Folla commossa a Mazzeo per l’ultimo saluto ad Alfio Barbagallo

16817

Una folla commossa ha detto addio oggi pomeriggio nella chiesa di Santa Maria Goretti a Mazzeo ad Alfio Barbagallo, il 47 enne imprenditore taorminese morto il 1 gennaio scorso all’ospedale Cannizzaro di Catania, dove per 10 giorni aveva lottato per la vita a seguito di un grave incidente avuto il 22 dicembre sulla strada statale all’altezza di Calatabiano.  Chiesa gremita di persone e tanta gente anche all’esterno per il funerale di Barbagallo. Alla funzione liturgica a Mazzeo erano presenti la famiglia, tutti gli amici, numerosi concittadini e conoscenti di Alfio Barbagallo, che hanno voluto dare l’ultimo saluto allo sfortunato ristoratore e far sentire la propria vicinanza ai cari dello scomparso. Un lungo applauso ha accompagnato l’uscita di Alfio dalla chiesa, al termine della Santa Messa. La salma di Alfio Barbagallo è stata poi tumulata nel vicino cimitero di Letojanni. E proprio il Comune di Letojanni, dove l’uomo riposerà, per rispetto al dolore della famiglia dello scomparso, ha annullato di tutte le manifestazioni di inizio anno, in segno di lutto ed appunto per esprimere la vicinanza ai cari di Alfio.

I giorni della speranza.
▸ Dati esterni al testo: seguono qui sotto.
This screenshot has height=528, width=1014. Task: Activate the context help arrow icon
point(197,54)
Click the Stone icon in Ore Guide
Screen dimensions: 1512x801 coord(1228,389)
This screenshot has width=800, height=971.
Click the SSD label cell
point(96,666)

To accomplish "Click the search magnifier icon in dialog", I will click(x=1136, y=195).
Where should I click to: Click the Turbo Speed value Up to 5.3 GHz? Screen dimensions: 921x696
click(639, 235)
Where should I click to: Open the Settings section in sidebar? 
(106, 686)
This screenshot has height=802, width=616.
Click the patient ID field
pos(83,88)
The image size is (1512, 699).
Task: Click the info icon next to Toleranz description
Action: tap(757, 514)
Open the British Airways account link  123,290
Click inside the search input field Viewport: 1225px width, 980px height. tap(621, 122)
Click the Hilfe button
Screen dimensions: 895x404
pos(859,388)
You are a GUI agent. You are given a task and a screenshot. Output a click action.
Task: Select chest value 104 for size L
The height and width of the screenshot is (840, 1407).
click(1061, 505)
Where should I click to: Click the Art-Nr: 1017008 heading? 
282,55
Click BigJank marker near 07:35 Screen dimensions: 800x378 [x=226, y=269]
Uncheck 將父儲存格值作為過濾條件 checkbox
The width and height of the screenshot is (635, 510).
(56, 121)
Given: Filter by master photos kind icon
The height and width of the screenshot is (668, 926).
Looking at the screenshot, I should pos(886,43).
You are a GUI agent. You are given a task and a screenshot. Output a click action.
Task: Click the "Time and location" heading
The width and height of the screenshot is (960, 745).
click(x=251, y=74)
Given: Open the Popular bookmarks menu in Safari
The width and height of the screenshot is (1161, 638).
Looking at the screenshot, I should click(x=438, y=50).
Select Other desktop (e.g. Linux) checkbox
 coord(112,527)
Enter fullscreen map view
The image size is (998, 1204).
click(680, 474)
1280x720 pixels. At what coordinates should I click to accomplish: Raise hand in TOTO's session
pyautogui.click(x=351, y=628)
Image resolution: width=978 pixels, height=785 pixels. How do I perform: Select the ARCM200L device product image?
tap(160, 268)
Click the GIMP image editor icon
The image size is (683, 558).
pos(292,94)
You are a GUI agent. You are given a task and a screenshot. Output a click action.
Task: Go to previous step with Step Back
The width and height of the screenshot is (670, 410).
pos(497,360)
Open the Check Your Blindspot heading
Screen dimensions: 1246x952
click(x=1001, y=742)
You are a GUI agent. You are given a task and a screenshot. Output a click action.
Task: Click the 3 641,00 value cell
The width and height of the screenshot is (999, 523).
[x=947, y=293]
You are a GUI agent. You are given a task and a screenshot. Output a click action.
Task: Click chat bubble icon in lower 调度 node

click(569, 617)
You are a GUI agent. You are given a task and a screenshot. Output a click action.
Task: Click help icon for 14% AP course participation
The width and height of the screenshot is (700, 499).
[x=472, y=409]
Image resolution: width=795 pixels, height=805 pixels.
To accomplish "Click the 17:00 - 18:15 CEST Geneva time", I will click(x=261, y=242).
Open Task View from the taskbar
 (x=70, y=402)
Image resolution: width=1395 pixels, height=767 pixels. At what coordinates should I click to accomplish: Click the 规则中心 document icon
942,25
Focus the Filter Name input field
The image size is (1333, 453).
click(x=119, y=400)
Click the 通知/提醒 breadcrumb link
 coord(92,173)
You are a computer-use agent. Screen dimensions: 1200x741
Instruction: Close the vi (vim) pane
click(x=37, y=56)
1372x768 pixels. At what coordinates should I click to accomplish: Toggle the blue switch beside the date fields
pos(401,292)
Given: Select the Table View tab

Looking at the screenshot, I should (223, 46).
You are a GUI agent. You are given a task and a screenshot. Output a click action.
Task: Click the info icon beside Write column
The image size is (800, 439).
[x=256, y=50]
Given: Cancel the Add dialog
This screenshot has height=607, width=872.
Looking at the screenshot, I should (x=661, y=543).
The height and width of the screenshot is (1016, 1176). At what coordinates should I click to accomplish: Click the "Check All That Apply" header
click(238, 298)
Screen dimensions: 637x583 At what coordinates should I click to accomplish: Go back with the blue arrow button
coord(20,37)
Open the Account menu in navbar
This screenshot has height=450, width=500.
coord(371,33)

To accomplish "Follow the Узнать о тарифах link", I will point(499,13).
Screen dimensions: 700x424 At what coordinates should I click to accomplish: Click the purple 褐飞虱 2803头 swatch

Barbagallo, proprietario di un noto ristorante di cucina tipica siciliana a Mazzeo, era rimasto ricoverato in prognosi riservata, in gravi condizioni, da quella mattinata del 22 dicembre scorso, in cui era stato trasferito in elisoccorso all’ospedale Cannizzaro di Catania. In tutti i giorni successivi l’intera comunità di Mazzeo ha sperato nel miracolo, in un miglioramento del proprio concittadino ma alla fine la situazione, già drammatica, è precipitata in modo irreversibile proprio nel pomeriggio della giornata di Capodanno. Alfio non c’è l’ha fatta ma la sua comunità non lo dimenticherà.